Similar to many others, I went down the path of trying to control my computer by voice when I developed some RSI pain. This is a collection of my thoughts and links to different resources.

The best dictation software that I’m aware of is Dragon. Regrettably, the Mac version has been discontinued and when I search online, those copies are pricier than comparable Windows versions.

Dictation accuracy takes context into account. Dictating a paragraph is going to be more accurate than dictating a single random word. They also rightfully prioritize writing prose, which means that programming, where more symbols are used, becomes cumbersome.

Custom grammars help a lot. They can be used to restrict what the speech engine recognizes, which can vastly improve accuracy. These grammars can be defined for Dragon using Dragonfly/Natlink. The dictation can be forwarded between machines, such as a guest Windows Virtual Machine and its host, using aenea. Aenea’s Getting Started takes you through all the steps of getting this setup up and running.

A Virtual Machine dedicated to speech recognition does not seem to be the most efficient. Without Dragon for Mac, I looked into building my own using CMUSphinx for commands and fallback to OS X Dictation if I’m dictating an e-mail or some other prose.

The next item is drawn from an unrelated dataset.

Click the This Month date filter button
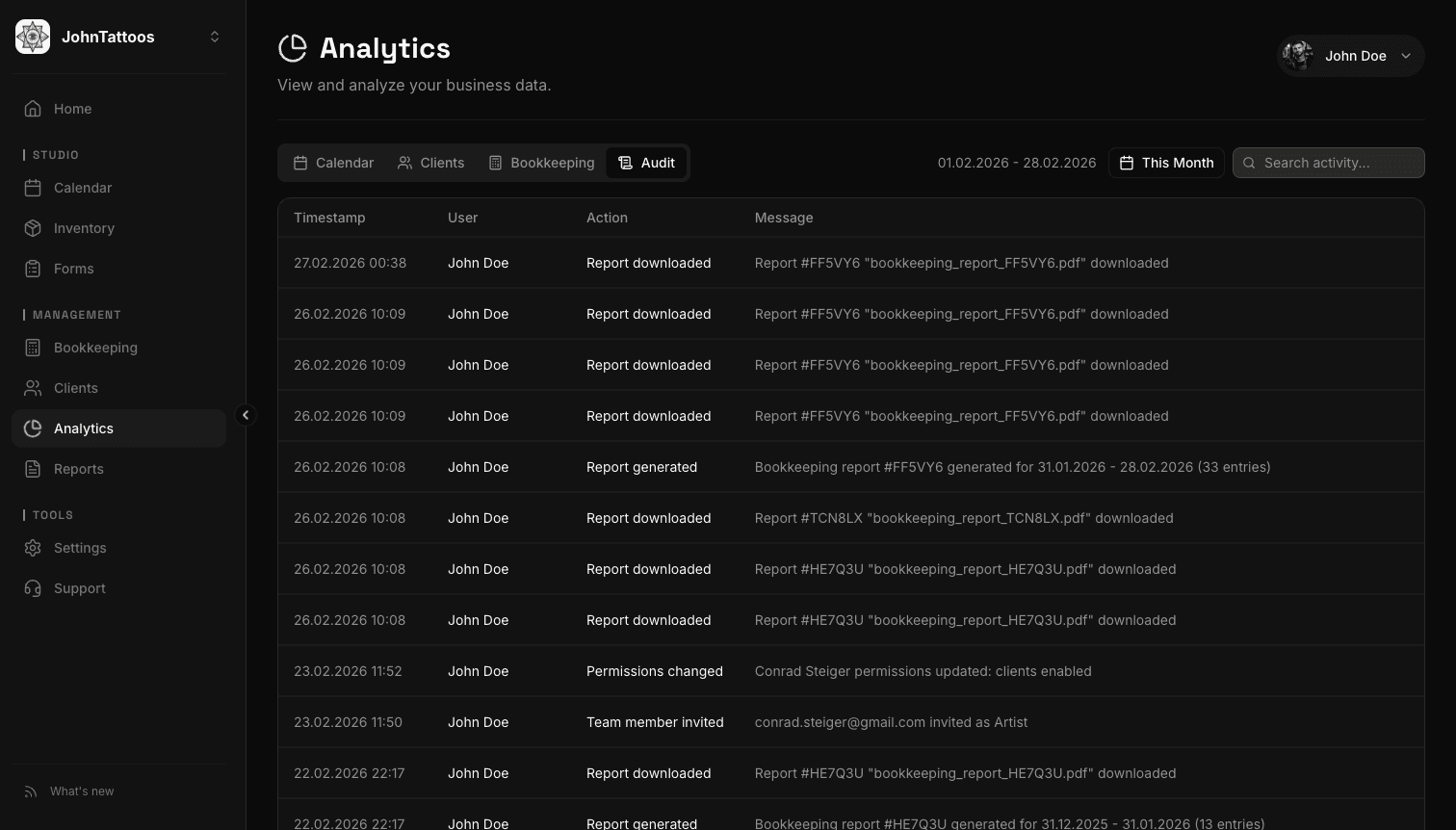This screenshot has height=830, width=1456. coord(1166,163)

A great starting point for getting “Python speech to text with PocketSphinx” setup

For the above, I had to tweak the threshold values. When the average silent intensity is low, it defaults to 3500, which is actually too high of a threshold for me. I’m guessing a low threshold might pick up too much noise. It’s probably also related to the mic.

The blog post uses the default PocketSphinx dictionary and language model, but we can generate our own using the online lmtool. Once generated, we’d replace `config.set_string('-lm', os.path.join(MODELDIR, 'en-us/en-us.lm.bin'))` with the path to the lm file, and `config.set_string('-dict', os.path.join(MODELDIR, 'en-us/cmudict-en-us.dict'))` with the path to the dict file. `config.set_string('-hmm', os.path.join(MODELDIR, 'en-us/en-us'))` would remain unchanged.

With those modifications, we can inject our code where the code prints the detected phrase. Aenea server is a good place to look for mapping code to actions, like aenea’s OSX server code.

I have to look into mapping grammars to speech engines. I haven’t looked into how they work, yet. One possibility is to have a program permute all possible sentence corpuses from the grammar, upload that, and then parse the results from the detection script.

I’ve heard of, but haven’t looked into Talon. It seems like they initially started with Dragon but are moving to a homegrown solution.

Travis Rudd’s voice coding video is the talk that started me on this path.

Emily Shea has a more recent voice coding talk, and it does a great job of going over a lot of what modern voice coding looks like. I hadn't seen the homophones pop-up before and I had performance issues with my phonetic alphabet grammar; this is a reminder to look into those things and see what else I can take away from that talk.